Line by line, restate the listing below without any change.

(EXCERPTED DATA)

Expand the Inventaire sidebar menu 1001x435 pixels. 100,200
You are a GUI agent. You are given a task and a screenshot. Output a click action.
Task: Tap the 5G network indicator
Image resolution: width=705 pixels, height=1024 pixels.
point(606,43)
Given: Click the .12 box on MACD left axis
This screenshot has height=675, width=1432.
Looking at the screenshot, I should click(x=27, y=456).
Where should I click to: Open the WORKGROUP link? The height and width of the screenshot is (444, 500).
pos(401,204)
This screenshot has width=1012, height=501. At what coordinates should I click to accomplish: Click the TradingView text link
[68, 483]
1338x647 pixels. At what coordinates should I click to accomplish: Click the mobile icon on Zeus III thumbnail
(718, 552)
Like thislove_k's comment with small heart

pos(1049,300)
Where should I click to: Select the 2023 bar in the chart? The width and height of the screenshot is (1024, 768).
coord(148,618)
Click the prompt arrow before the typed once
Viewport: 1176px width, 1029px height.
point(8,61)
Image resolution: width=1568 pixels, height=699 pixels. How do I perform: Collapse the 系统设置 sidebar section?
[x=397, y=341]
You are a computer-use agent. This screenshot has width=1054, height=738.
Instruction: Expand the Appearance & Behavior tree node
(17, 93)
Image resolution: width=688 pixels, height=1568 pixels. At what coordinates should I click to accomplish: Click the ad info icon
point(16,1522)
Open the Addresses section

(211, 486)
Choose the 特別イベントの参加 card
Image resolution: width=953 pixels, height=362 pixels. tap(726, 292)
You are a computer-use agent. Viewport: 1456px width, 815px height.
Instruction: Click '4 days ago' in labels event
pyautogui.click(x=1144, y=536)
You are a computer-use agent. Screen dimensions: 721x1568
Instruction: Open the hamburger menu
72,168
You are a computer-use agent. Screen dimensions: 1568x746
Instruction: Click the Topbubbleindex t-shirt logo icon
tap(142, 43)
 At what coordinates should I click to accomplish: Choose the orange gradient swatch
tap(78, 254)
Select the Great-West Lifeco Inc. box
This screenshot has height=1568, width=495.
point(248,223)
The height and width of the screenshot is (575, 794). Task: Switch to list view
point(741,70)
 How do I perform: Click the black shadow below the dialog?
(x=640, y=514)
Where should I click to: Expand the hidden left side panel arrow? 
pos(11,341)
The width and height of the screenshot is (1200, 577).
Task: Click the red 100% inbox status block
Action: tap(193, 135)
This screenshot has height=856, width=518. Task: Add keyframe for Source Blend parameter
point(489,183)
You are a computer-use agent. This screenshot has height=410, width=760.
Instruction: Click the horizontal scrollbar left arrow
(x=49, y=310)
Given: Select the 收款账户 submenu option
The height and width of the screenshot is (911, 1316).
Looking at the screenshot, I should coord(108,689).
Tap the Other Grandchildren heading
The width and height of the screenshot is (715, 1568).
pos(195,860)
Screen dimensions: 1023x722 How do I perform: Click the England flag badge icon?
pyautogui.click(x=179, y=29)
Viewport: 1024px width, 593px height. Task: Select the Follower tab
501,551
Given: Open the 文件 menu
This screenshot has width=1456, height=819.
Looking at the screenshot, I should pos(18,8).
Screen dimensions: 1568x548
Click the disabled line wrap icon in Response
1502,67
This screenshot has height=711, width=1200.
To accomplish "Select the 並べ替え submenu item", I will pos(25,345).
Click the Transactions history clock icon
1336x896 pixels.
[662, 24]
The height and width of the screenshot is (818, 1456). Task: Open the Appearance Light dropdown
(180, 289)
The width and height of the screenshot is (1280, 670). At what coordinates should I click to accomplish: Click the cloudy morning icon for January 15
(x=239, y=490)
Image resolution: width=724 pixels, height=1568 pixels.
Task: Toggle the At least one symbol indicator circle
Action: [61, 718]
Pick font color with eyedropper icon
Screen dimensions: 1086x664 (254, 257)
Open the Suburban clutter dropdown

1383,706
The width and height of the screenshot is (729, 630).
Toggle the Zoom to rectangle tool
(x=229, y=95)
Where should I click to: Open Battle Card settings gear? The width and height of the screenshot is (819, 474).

(End EXCERPTED DATA)

» ANSWER SPACE
Expand the Inventaire sidebar menu 1001x435 pixels. 100,200
You are a GUI agent. You are given a task and a screenshot. Output a click action.
Task: Tap the 5G network indicator
Image resolution: width=705 pixels, height=1024 pixels.
point(606,43)
Given: Click the .12 box on MACD left axis
This screenshot has height=675, width=1432.
Looking at the screenshot, I should click(x=27, y=456).
Where should I click to: Open the WORKGROUP link? The height and width of the screenshot is (444, 500).
pos(401,204)
This screenshot has width=1012, height=501. At what coordinates should I click to accomplish: Click the TradingView text link
[68, 483]
1338x647 pixels. At what coordinates should I click to accomplish: Click the mobile icon on Zeus III thumbnail
(718, 552)
Like thislove_k's comment with small heart

pos(1049,300)
Where should I click to: Select the 2023 bar in the chart? The width and height of the screenshot is (1024, 768).
coord(148,618)
Click the prompt arrow before the typed once
Viewport: 1176px width, 1029px height.
point(8,61)
Image resolution: width=1568 pixels, height=699 pixels. How do I perform: Collapse the 系统设置 sidebar section?
[x=397, y=341]
You are a computer-use agent. This screenshot has width=1054, height=738.
Instruction: Expand the Appearance & Behavior tree node
(17, 93)
Image resolution: width=688 pixels, height=1568 pixels. At what coordinates should I click to accomplish: Click the ad info icon
point(16,1522)
Open the Addresses section

(211, 486)
Choose the 特別イベントの参加 card
Image resolution: width=953 pixels, height=362 pixels. tap(726, 292)
You are a computer-use agent. Viewport: 1456px width, 815px height.
Instruction: Click '4 days ago' in labels event
pyautogui.click(x=1144, y=536)
You are a computer-use agent. Screen dimensions: 721x1568
Instruction: Open the hamburger menu
72,168
You are a computer-use agent. Screen dimensions: 1568x746
Instruction: Click the Topbubbleindex t-shirt logo icon
tap(142, 43)
 At what coordinates should I click to accomplish: Choose the orange gradient swatch
tap(78, 254)
Select the Great-West Lifeco Inc. box
This screenshot has height=1568, width=495.
point(248,223)
The height and width of the screenshot is (575, 794). Task: Switch to list view
point(741,70)
 How do I perform: Click the black shadow below the dialog?
(x=640, y=514)
Where should I click to: Expand the hidden left side panel arrow? 
pos(11,341)
The width and height of the screenshot is (1200, 577).
Task: Click the red 100% inbox status block
Action: tap(193, 135)
This screenshot has height=856, width=518. Task: Add keyframe for Source Blend parameter
point(489,183)
You are a computer-use agent. This screenshot has height=410, width=760.
Instruction: Click the horizontal scrollbar left arrow
(x=49, y=310)
Given: Select the 收款账户 submenu option
The height and width of the screenshot is (911, 1316).
Looking at the screenshot, I should coord(108,689).
Tap the Other Grandchildren heading
The width and height of the screenshot is (715, 1568).
pos(195,860)
Screen dimensions: 1023x722 How do I perform: Click the England flag badge icon?
pyautogui.click(x=179, y=29)
Viewport: 1024px width, 593px height. Task: Select the Follower tab
501,551
Given: Open the 文件 menu
This screenshot has width=1456, height=819.
Looking at the screenshot, I should pos(18,8).
Screen dimensions: 1568x548
Click the disabled line wrap icon in Response
1502,67
This screenshot has height=711, width=1200.
To accomplish "Select the 並べ替え submenu item", I will pos(25,345).
Click the Transactions history clock icon
1336x896 pixels.
[662, 24]
The height and width of the screenshot is (818, 1456). Task: Open the Appearance Light dropdown
(180, 289)
The width and height of the screenshot is (1280, 670). At what coordinates should I click to accomplish: Click the cloudy morning icon for January 15
(x=239, y=490)
Image resolution: width=724 pixels, height=1568 pixels.
Task: Toggle the At least one symbol indicator circle
Action: [61, 718]
Pick font color with eyedropper icon
Screen dimensions: 1086x664 (254, 257)
Open the Suburban clutter dropdown

1383,706
The width and height of the screenshot is (729, 630).
Toggle the Zoom to rectangle tool
(x=229, y=95)
Where should I click to: Open Battle Card settings gear? The width and height of the screenshot is (819, 474).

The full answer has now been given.